╭─ RECORDS PROVIDED

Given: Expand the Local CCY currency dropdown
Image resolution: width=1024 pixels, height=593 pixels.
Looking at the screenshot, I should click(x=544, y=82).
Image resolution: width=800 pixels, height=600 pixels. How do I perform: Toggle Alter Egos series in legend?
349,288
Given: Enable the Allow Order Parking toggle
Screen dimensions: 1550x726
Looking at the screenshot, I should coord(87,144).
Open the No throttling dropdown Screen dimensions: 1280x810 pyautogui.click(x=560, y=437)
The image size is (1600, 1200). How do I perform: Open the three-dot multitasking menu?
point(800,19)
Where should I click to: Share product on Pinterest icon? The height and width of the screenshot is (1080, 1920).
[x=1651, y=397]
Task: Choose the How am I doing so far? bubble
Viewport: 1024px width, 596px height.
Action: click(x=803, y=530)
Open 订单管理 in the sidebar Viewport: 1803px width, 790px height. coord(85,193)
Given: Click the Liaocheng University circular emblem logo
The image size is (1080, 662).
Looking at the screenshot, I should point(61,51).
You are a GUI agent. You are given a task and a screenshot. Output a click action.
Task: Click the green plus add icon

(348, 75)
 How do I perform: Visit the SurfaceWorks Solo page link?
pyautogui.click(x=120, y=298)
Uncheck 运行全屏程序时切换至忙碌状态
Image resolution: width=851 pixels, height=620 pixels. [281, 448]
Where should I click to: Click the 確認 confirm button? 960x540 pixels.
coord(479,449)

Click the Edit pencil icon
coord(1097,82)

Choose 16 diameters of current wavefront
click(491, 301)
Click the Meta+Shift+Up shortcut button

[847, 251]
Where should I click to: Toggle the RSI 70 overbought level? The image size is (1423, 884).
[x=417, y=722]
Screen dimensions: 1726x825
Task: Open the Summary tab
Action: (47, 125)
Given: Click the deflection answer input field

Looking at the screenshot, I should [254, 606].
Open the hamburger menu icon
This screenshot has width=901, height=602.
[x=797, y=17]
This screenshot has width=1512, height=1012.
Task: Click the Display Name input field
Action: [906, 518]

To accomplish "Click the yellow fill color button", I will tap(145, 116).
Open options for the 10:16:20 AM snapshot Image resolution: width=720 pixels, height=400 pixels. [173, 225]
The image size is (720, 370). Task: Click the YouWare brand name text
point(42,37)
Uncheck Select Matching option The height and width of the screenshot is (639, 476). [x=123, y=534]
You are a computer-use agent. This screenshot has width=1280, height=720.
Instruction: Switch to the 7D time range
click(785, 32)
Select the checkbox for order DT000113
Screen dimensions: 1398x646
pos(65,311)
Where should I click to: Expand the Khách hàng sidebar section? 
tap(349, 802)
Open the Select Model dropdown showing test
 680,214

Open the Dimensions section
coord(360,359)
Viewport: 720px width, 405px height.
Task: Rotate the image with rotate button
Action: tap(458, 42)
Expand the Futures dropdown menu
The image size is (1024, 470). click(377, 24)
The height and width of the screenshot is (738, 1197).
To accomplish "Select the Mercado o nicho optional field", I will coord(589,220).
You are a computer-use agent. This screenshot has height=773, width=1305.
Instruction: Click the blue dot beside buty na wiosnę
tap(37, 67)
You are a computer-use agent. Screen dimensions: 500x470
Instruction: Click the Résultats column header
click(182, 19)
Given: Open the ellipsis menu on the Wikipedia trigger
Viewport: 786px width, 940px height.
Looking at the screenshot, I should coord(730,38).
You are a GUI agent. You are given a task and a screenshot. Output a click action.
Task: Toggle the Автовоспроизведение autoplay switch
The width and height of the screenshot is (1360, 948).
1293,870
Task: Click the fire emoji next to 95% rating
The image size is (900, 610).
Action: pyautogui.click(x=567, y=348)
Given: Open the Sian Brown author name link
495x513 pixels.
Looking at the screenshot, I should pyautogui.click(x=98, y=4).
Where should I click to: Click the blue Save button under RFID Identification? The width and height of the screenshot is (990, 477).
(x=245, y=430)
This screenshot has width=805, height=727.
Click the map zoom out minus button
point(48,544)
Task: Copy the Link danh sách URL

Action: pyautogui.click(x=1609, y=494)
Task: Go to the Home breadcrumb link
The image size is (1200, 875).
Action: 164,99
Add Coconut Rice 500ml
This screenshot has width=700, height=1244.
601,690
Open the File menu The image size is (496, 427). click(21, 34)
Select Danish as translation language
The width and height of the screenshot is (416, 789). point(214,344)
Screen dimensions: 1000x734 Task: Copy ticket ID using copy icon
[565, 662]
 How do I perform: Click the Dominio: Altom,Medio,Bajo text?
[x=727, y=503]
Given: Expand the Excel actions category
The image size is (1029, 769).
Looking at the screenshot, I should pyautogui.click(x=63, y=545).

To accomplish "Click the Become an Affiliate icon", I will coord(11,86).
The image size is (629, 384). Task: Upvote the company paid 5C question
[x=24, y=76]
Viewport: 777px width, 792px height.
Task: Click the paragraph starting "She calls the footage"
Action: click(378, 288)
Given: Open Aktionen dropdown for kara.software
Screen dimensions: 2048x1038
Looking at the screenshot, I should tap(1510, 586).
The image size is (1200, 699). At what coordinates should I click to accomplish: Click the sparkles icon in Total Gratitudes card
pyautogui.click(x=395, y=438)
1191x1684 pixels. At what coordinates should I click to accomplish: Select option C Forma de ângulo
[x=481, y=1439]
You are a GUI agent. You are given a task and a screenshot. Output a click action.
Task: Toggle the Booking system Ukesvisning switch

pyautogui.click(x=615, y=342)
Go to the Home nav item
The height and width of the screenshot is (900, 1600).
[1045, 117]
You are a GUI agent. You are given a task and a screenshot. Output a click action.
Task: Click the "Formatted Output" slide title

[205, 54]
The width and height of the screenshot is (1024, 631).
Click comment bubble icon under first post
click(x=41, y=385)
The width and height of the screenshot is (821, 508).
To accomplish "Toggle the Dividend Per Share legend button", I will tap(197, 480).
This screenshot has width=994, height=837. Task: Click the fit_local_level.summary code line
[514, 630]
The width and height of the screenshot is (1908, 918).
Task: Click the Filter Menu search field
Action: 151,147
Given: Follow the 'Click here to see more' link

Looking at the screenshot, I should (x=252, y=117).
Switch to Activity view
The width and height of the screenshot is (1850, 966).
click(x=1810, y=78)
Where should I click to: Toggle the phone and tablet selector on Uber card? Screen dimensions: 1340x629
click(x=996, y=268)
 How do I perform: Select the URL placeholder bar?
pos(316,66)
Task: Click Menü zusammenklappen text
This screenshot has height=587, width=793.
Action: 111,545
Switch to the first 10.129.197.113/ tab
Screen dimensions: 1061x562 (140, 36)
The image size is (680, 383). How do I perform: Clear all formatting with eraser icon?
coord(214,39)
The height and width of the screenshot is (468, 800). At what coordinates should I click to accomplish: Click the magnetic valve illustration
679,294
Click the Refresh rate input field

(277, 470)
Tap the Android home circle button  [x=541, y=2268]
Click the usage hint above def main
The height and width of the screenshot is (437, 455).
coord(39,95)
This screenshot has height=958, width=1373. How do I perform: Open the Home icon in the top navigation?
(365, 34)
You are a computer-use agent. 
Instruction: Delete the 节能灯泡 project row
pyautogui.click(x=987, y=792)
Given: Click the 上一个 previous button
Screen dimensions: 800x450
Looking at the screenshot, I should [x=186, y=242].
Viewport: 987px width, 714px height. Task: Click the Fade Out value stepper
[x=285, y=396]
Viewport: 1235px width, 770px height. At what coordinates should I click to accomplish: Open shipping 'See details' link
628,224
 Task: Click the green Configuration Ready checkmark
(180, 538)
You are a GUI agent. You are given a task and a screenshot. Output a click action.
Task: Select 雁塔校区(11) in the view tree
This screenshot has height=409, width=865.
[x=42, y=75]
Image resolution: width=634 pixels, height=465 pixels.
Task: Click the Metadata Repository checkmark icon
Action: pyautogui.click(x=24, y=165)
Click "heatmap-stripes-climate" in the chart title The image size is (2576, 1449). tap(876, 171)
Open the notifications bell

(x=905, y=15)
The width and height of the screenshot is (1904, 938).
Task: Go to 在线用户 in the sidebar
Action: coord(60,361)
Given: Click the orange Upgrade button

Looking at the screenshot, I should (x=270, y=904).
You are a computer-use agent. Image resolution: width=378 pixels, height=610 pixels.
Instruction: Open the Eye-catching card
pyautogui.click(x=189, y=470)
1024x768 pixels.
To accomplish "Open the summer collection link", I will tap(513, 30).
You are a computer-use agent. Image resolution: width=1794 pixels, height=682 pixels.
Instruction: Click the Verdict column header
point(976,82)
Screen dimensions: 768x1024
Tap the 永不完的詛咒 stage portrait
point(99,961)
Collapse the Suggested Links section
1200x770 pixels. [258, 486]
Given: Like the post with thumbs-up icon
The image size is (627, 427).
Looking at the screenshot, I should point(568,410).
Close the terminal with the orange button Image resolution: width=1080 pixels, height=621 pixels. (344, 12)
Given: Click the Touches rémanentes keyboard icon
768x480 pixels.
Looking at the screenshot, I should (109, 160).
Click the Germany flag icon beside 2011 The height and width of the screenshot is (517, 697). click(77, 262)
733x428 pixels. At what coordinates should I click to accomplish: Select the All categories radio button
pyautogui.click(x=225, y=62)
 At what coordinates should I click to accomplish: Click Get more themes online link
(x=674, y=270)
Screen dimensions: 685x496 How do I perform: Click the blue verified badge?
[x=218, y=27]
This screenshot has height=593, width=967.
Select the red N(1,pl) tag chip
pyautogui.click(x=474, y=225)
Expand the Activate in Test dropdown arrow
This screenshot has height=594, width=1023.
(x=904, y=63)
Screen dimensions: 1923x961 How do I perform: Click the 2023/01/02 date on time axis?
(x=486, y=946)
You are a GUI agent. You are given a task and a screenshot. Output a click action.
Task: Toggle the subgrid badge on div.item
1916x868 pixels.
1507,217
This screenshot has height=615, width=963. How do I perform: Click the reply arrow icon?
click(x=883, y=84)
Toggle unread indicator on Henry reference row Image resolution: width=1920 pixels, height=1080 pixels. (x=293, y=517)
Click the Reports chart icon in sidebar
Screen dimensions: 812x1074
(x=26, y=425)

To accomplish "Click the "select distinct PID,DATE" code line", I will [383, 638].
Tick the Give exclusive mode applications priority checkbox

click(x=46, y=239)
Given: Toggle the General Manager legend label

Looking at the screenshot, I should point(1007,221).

╰─

BRIEF: Where in the records above does the word "item" appear? Copy each line that holds it.

EXPECTED ANSWER:
Go to the Home nav item
Task: Toggle the subgrid badge on div.item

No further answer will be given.